A second round of $36 million investment was announced in December 2014, led by Khosla Ventures.

In August 2015, it was reported that Microsoft was in talks to acquire Mesophere. Valuations ranged from $150 million up to $1 billion, but nothing was officially disclosed.

Another investment round of $73.5 million in March 2016 was led by Hewlett Packard Enterprise, and included Microsoft.

The company was mentioned by marketing firm Gartner in 2016. 
It was listed by TechCrunch in 2016 for companies having valuation ranging in between $500 million to $1 billion.
It had a 2016 contract with the United States government, and reportedly an investment from In-Q-Tel, controlled by the US Central Intelligence Agency.

On April 19, 2016, Mesosphere open-sourced Datacenter Operating System. At the launch, Autodesk announced that they were able to reduce running AWS instances by 66% using DC/OS.

On May 7, 2018, the company announced a $125 million Series D round of investment.

As of August 5, 2019, Mesosphere Inc. was renamed D2iQ.
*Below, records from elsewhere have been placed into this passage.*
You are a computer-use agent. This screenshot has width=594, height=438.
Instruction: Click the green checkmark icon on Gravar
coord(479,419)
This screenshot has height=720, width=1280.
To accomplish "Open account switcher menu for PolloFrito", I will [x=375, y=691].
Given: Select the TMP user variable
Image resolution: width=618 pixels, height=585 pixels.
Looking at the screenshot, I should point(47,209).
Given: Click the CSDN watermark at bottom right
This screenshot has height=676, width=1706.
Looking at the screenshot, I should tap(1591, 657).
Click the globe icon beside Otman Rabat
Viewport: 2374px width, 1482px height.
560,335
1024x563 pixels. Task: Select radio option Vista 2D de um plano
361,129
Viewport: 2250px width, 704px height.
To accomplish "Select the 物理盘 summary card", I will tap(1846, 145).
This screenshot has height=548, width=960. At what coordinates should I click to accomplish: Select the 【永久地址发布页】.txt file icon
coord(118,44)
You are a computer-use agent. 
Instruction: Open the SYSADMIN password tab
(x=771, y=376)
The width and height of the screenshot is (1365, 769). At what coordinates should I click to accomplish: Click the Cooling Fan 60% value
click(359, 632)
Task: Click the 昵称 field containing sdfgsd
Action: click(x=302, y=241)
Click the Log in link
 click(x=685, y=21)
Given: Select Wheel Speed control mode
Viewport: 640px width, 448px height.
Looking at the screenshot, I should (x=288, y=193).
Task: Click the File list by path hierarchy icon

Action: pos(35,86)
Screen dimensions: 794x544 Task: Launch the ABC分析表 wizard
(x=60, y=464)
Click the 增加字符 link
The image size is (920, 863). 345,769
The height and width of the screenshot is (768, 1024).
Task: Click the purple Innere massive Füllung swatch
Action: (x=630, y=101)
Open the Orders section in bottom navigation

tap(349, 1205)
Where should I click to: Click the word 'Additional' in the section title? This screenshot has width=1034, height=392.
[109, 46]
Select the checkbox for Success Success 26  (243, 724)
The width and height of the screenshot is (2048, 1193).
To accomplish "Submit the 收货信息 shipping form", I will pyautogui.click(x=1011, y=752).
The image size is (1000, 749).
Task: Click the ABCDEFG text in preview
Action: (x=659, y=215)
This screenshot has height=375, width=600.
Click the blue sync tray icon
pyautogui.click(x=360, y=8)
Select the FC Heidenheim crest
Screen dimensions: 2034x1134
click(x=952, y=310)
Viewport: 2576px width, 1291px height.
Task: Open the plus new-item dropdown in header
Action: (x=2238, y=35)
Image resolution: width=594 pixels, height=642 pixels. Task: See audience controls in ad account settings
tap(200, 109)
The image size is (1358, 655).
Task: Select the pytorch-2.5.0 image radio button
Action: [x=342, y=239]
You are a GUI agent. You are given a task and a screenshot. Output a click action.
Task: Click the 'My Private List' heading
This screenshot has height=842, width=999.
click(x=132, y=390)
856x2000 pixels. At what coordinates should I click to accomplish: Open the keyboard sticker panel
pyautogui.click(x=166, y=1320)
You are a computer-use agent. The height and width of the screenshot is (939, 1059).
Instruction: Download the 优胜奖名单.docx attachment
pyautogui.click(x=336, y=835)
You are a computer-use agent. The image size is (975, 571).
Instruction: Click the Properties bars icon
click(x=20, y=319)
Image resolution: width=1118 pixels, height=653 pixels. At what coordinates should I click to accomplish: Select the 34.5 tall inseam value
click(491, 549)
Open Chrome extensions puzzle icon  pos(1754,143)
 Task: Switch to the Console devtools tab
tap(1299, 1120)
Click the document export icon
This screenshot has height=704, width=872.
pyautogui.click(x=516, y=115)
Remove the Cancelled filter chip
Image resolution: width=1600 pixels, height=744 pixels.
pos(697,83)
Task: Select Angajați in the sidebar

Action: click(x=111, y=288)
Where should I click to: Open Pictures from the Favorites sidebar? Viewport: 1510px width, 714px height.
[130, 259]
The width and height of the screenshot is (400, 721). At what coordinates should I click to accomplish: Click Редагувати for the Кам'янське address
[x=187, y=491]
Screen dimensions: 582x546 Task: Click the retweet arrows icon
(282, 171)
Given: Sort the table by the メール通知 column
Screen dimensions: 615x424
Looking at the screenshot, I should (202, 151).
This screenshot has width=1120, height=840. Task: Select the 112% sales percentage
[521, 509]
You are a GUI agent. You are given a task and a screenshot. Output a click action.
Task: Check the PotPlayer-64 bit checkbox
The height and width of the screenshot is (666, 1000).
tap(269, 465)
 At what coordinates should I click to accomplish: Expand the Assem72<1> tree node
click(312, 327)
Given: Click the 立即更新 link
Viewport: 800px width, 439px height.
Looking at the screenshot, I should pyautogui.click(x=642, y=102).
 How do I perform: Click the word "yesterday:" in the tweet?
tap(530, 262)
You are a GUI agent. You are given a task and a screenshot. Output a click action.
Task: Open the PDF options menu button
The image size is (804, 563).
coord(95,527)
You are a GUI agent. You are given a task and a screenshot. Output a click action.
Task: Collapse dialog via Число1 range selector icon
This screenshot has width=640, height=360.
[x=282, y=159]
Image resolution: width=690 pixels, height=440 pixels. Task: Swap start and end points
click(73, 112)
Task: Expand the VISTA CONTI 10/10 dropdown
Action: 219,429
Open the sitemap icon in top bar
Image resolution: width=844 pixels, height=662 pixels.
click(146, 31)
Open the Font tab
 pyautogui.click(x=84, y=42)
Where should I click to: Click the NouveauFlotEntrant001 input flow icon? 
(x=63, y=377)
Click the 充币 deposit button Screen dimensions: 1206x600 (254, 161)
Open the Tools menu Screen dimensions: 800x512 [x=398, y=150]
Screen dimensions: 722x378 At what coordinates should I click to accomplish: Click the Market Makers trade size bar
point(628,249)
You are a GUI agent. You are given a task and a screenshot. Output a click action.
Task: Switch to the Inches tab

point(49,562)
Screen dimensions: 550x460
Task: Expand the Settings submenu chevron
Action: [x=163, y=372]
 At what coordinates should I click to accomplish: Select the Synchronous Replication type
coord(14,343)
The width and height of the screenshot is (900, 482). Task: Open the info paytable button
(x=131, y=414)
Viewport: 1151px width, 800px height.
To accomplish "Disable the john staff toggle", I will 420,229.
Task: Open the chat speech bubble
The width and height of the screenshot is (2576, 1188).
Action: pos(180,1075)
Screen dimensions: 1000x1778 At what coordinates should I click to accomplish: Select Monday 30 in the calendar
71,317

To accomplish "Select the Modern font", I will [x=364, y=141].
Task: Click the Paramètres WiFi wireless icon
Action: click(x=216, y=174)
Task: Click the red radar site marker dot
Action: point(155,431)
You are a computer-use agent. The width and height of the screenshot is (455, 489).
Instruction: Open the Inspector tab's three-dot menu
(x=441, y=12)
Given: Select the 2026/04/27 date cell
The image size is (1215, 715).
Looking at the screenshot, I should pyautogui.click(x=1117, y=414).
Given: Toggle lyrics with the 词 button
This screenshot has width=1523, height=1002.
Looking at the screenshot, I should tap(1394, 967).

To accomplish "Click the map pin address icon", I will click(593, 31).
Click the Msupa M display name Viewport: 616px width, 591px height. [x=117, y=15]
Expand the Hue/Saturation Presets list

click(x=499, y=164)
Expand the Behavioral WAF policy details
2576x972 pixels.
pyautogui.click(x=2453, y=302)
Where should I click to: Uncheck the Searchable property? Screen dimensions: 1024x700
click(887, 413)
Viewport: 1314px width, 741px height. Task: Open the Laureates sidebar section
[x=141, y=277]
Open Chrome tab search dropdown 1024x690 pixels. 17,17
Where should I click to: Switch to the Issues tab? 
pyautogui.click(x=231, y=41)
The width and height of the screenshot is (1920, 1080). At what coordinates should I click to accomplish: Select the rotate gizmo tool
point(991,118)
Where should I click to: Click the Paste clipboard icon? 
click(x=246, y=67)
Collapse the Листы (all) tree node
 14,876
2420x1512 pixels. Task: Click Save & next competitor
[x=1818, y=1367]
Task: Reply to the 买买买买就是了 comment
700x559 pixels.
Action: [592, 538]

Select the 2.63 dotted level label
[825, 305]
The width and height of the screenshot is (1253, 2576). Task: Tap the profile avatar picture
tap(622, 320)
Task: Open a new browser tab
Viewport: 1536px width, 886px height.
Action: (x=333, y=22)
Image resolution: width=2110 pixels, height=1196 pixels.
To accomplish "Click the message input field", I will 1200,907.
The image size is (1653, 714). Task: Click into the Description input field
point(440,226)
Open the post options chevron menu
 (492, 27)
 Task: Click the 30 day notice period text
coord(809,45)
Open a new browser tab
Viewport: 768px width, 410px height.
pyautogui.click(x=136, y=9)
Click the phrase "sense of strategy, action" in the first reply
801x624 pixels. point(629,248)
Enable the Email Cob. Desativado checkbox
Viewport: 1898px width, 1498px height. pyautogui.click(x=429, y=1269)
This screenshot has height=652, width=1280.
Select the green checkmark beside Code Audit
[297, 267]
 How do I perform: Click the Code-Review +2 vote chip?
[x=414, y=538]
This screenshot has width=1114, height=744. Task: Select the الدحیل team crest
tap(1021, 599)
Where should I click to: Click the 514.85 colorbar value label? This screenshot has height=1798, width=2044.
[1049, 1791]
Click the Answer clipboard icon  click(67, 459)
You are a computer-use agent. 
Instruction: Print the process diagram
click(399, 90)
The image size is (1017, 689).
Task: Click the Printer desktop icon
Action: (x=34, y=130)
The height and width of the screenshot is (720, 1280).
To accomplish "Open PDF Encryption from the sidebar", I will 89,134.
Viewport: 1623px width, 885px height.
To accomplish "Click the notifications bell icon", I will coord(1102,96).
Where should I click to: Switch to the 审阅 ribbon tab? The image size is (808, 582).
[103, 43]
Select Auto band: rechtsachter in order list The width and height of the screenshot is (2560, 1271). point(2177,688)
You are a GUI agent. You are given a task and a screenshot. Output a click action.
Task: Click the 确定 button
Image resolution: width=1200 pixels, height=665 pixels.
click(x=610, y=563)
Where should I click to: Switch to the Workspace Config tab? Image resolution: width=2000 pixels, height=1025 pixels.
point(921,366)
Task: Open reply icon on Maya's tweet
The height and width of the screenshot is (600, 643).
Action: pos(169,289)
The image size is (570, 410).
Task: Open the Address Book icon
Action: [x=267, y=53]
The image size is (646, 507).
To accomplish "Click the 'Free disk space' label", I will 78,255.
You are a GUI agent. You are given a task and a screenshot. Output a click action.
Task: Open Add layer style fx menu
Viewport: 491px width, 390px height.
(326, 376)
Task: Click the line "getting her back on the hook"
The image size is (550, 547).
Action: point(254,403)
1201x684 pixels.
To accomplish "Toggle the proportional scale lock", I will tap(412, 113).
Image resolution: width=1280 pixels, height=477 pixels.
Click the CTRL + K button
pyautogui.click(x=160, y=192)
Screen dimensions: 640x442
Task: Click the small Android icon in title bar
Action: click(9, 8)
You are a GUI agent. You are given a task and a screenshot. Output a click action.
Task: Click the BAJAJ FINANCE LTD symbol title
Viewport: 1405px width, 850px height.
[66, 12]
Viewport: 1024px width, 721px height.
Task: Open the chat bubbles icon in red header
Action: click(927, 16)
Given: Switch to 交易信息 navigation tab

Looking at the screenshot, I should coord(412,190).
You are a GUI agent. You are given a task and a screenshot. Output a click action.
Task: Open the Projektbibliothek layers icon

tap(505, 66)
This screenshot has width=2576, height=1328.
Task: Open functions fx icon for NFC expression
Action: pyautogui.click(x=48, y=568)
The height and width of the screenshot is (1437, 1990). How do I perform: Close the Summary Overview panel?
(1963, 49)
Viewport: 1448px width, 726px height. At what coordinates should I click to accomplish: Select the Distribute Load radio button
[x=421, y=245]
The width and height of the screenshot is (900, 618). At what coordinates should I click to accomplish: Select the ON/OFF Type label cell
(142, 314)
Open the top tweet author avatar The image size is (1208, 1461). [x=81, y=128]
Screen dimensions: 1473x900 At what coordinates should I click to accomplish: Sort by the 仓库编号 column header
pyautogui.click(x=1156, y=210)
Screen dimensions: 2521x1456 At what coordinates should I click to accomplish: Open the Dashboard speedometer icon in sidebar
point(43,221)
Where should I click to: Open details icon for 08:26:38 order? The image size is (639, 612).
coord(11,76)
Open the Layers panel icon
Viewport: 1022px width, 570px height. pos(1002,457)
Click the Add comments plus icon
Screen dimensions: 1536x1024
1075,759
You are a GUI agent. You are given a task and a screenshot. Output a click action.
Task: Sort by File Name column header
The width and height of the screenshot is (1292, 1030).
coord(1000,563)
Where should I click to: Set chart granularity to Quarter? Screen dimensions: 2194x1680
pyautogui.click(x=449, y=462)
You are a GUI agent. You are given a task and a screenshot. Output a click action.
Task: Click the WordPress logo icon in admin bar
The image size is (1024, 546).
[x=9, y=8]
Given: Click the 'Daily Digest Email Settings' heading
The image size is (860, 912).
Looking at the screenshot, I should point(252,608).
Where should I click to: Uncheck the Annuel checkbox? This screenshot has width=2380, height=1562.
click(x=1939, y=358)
On September 20, 2021, D2iQ launched the D2iQ Kubernetes Platform (DKP) V2 and Kaptain AI/ML.

Mesosphere DC/OS

Mesosphere DC/OS (short for Datacenter Operating System), is an open-source, distributed operating system built with Apache Mesos.  It was developed by Mesosphere (before the company renamed) and announced in April 2016.  The difference between DC/OS and other cluster managers is the ability to provide dedicated container scheduling.  The latest release, DC/OS  2.2.1, was on November 5, 2020. DC/OS was replaced with the D2iQ Kubernetes Platform in 2020.

Origins
The term datacenter operating system was promoted in the paper The Datacenter Needs an Operating System, published at the University of California, Berkeley. In the paper Zaharia et al. describe four areas of functionality that a datacenter OS should provide:

 Resource sharing
 Data sharing
 Programming abstractions
 Debugging and monitoring

The paper promoted the Mesos project for resource sharing among frameworks on a shared compute cluster.

Architecture
Datacenter Operating System categorizes components as being in user space or kernel space. Kernel space includes the Mesos master and agents while user space includes various system components of Datacenter Operating System. These components include (among others): 
 Admin Router, an internal load balancer
 Cosmos, an internal packaging API service
 Exhibitor, a Java supervisor system for ZooKeeper
 Marathon, an Apache Mesos framework for container orchestration
 Mesos-DNS, an internal DNS service

D2iQ Kubernetes Platform (DKP) 

The D2iQ Kubernetes Platform (DKP) provides a single, central point of control for managing single and multi-cluster environments and running applications across any infrastructure, including on-prem, cloud, air-gapped, and edge.

DKP is a complete solution that includes the technology, expert services, training, and support offerings to ease Kubernetes adoption, expand Kubernetes use across distributed, heterogeneous environments, and enable advanced application use cases, such as ML and fast data pipelines, to ensure successful Day 2 operations. 

DKP replaced DC/OS in 2020. 

Also available as an add-on product is Kaptain AI/ML, which is a comprehensive machine learning and artificial intelligence (AI/ML) platform that simplifies AI/ML operations, enabling data scientists to focus on attaining actionable business insights rather than configuring complex AI infrastructures.